▶ TASK REQUIREMENTS: Your response should contain exactly the lines running from the one with "Task: Select the 7 Days range" to the end of the data below, both included, and no pictures.

☆ ☆ ☆

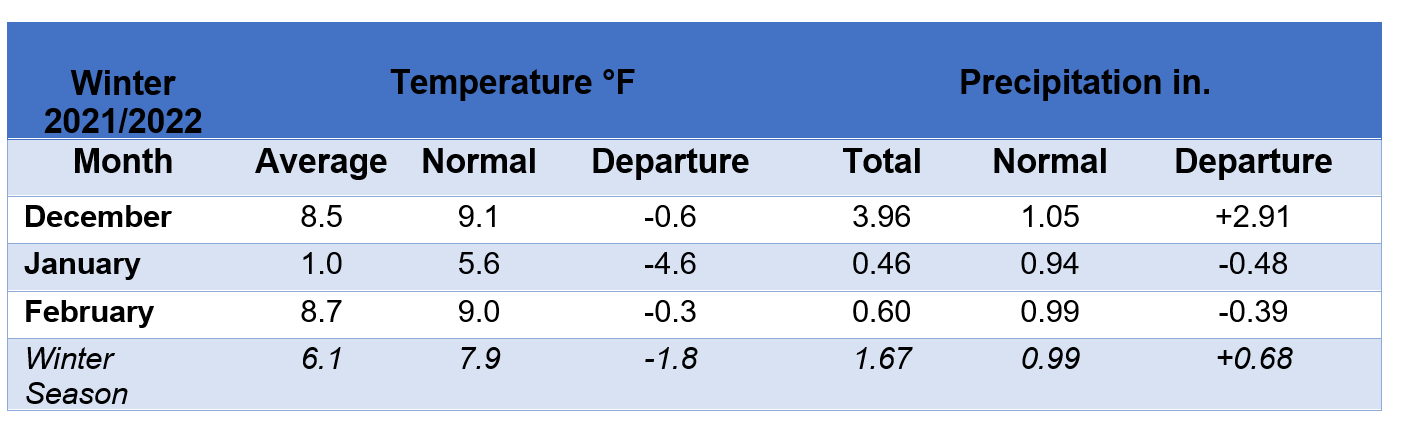Click Winter Season precipitation departure +0.68
This screenshot has height=436, width=1405.
tap(1253, 358)
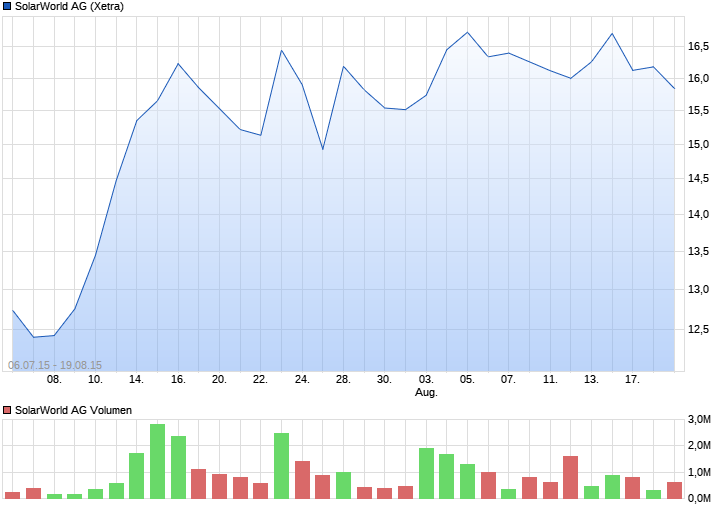Click the 17. date label on axis
The height and width of the screenshot is (508, 726).
coord(632,380)
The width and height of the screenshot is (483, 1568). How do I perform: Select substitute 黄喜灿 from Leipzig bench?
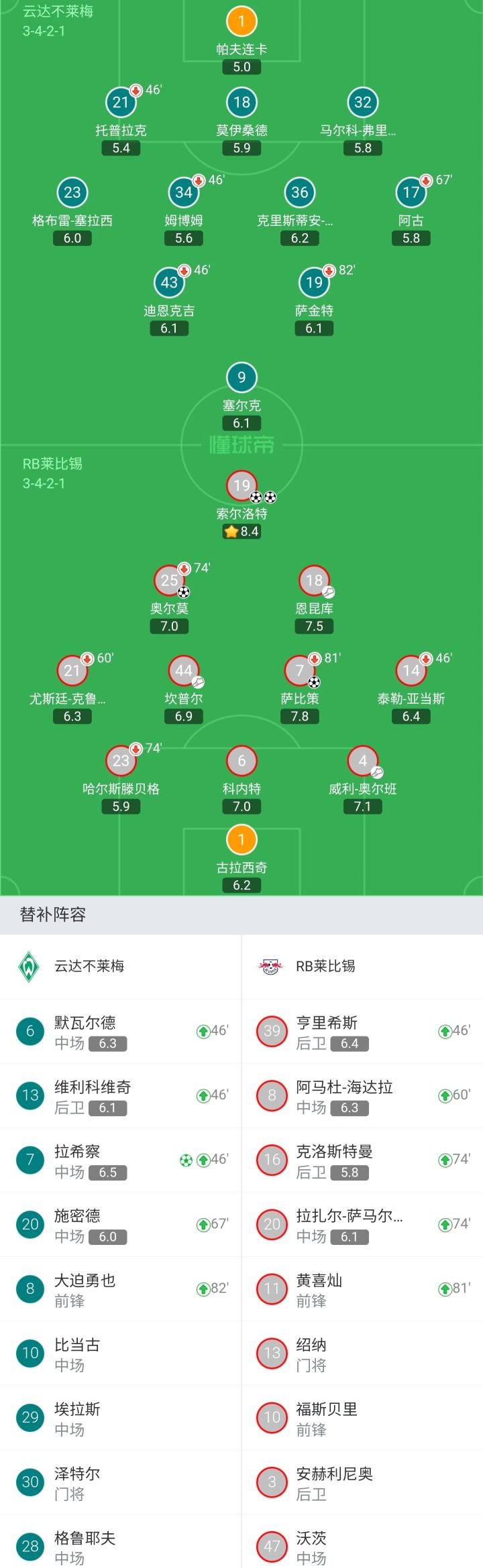point(362,1289)
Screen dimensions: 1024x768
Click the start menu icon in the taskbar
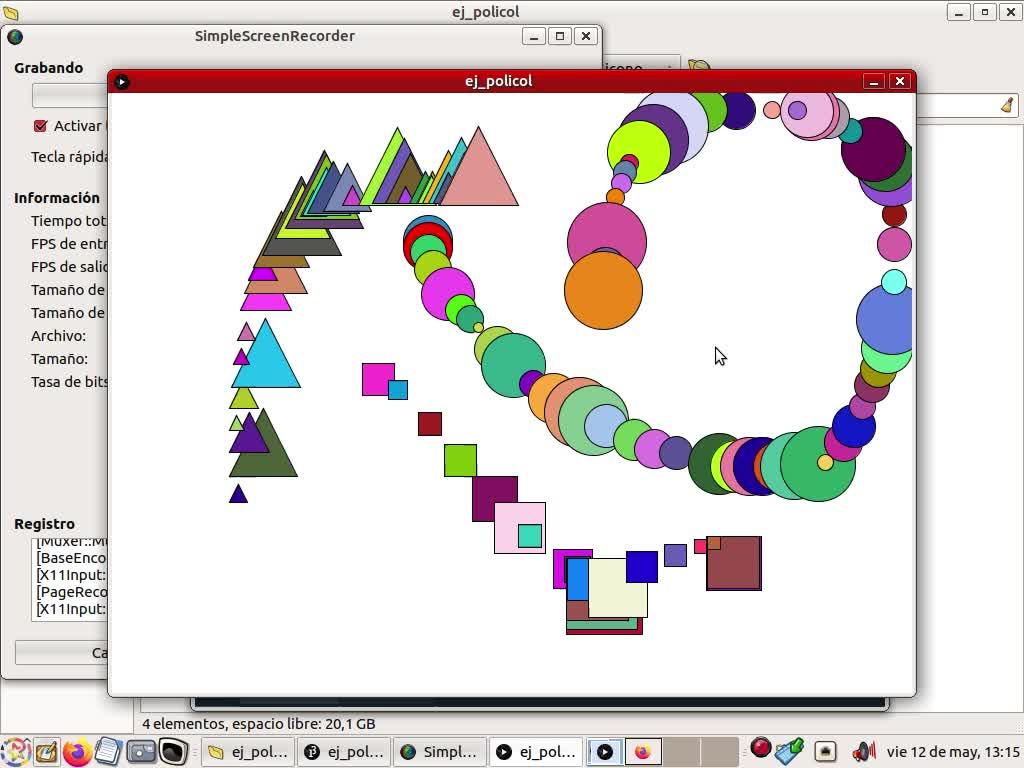click(x=15, y=752)
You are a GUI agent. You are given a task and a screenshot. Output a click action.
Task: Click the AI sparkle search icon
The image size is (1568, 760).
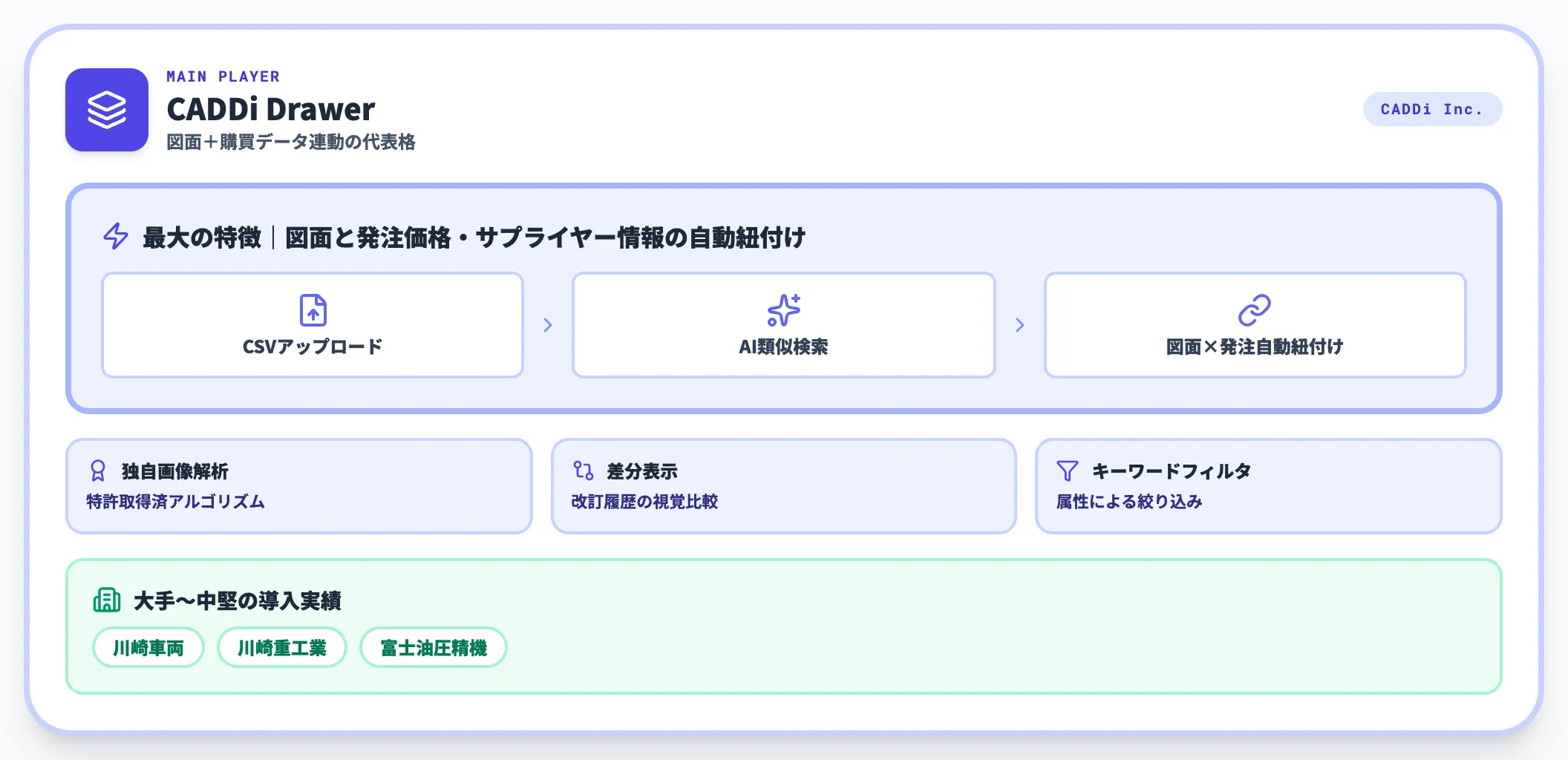click(x=783, y=310)

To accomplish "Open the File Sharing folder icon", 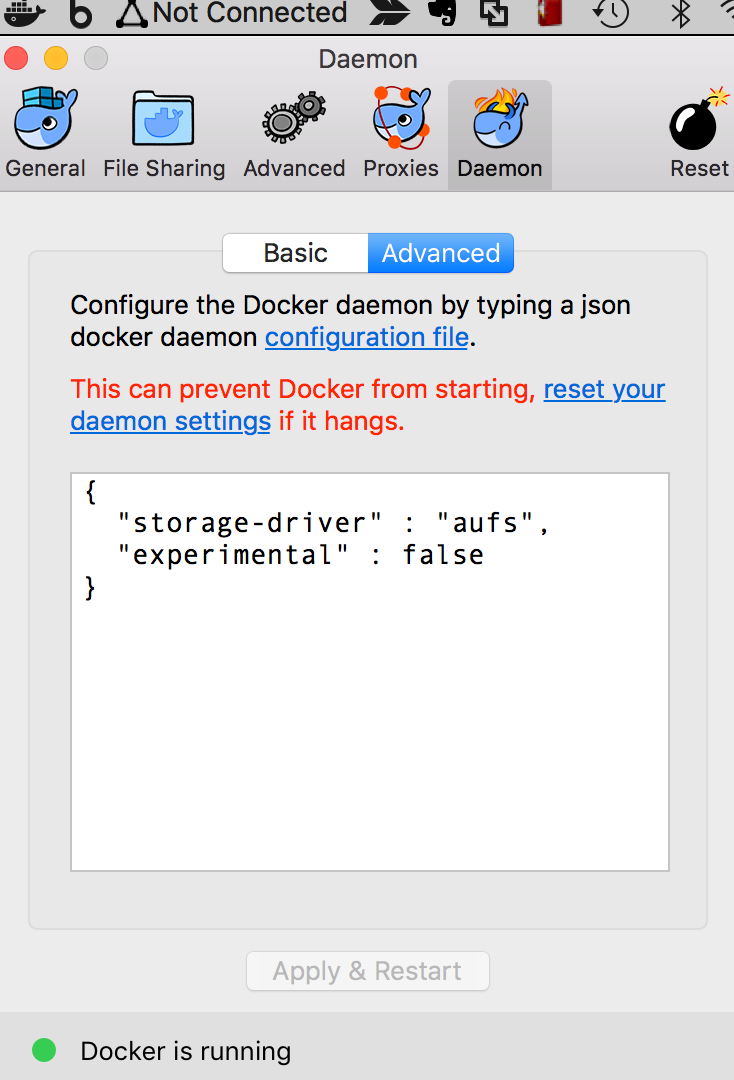I will [x=163, y=118].
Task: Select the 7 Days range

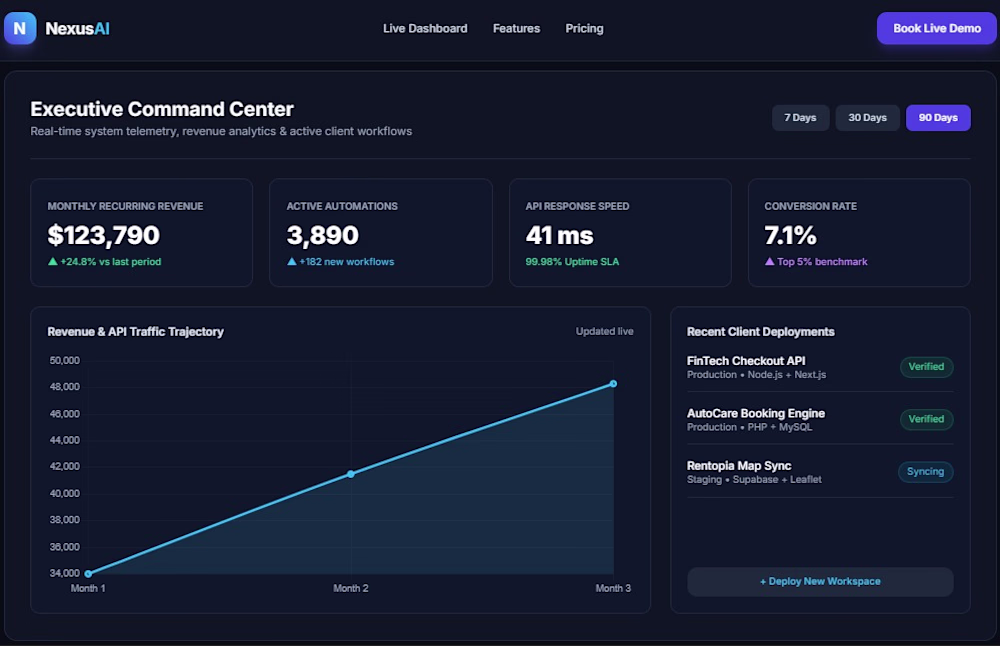Action: 800,117
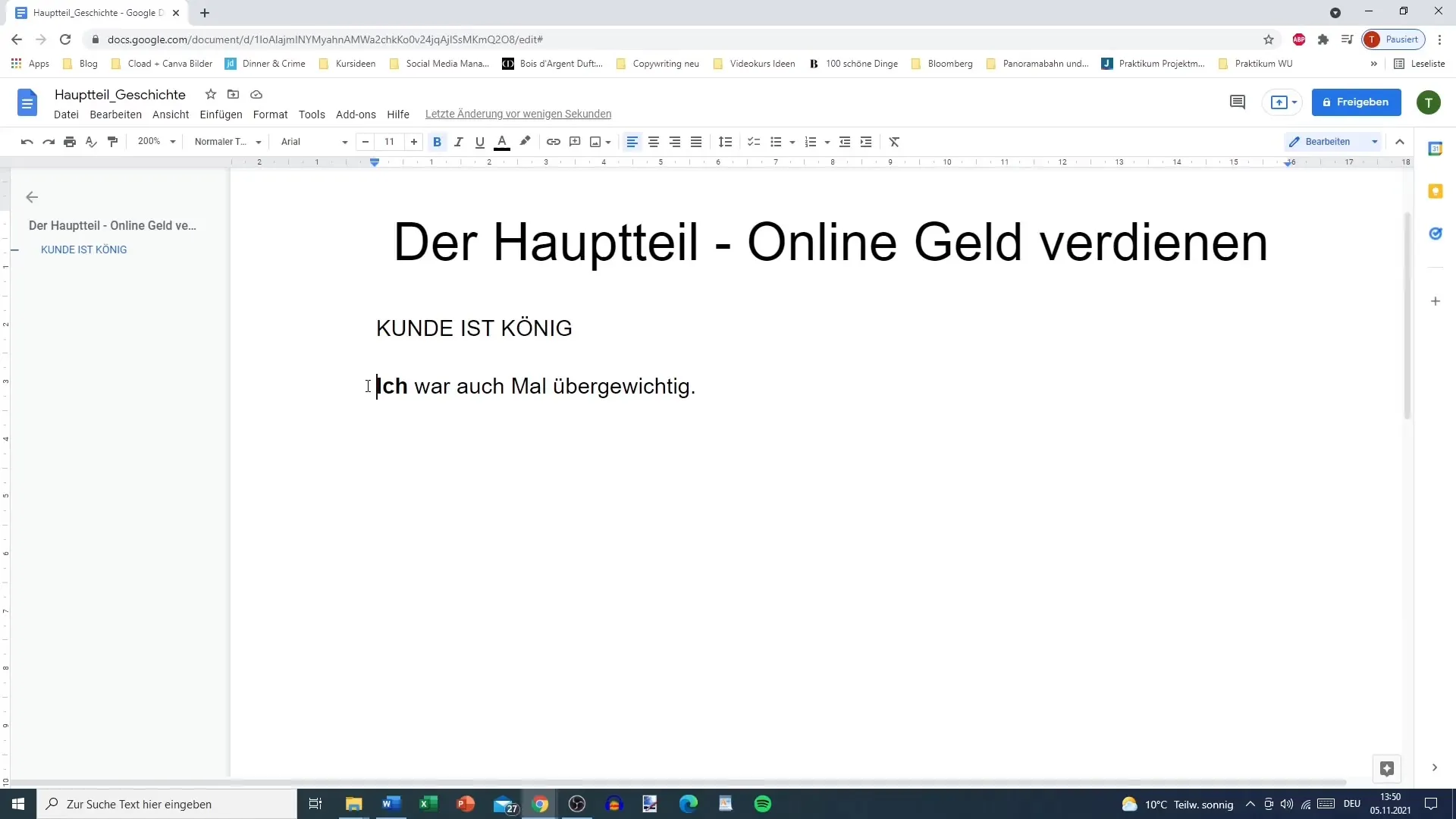
Task: Toggle italic formatting icon
Action: coord(459,141)
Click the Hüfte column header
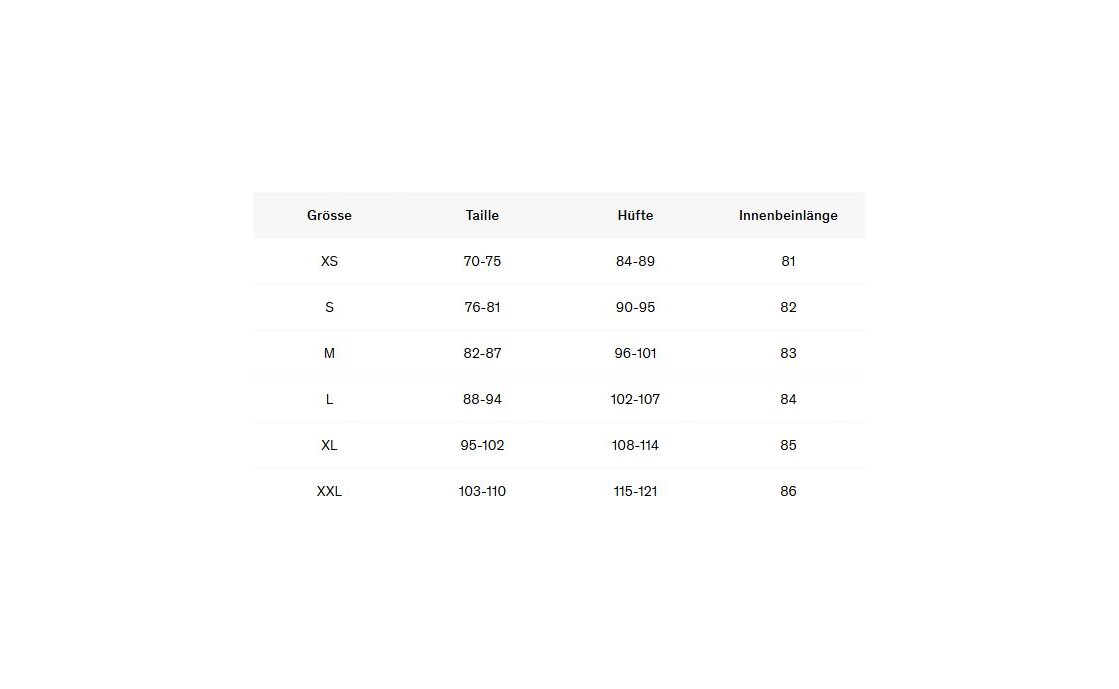 pyautogui.click(x=635, y=215)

☆ ☆ ☆

▶ RESPONSE AREA:
Task: Select the 7 Days range

Action: 800,117
Task: Toggle italic formatting icon
Action: coord(459,141)
Click the Hüfte column header
 pyautogui.click(x=635, y=215)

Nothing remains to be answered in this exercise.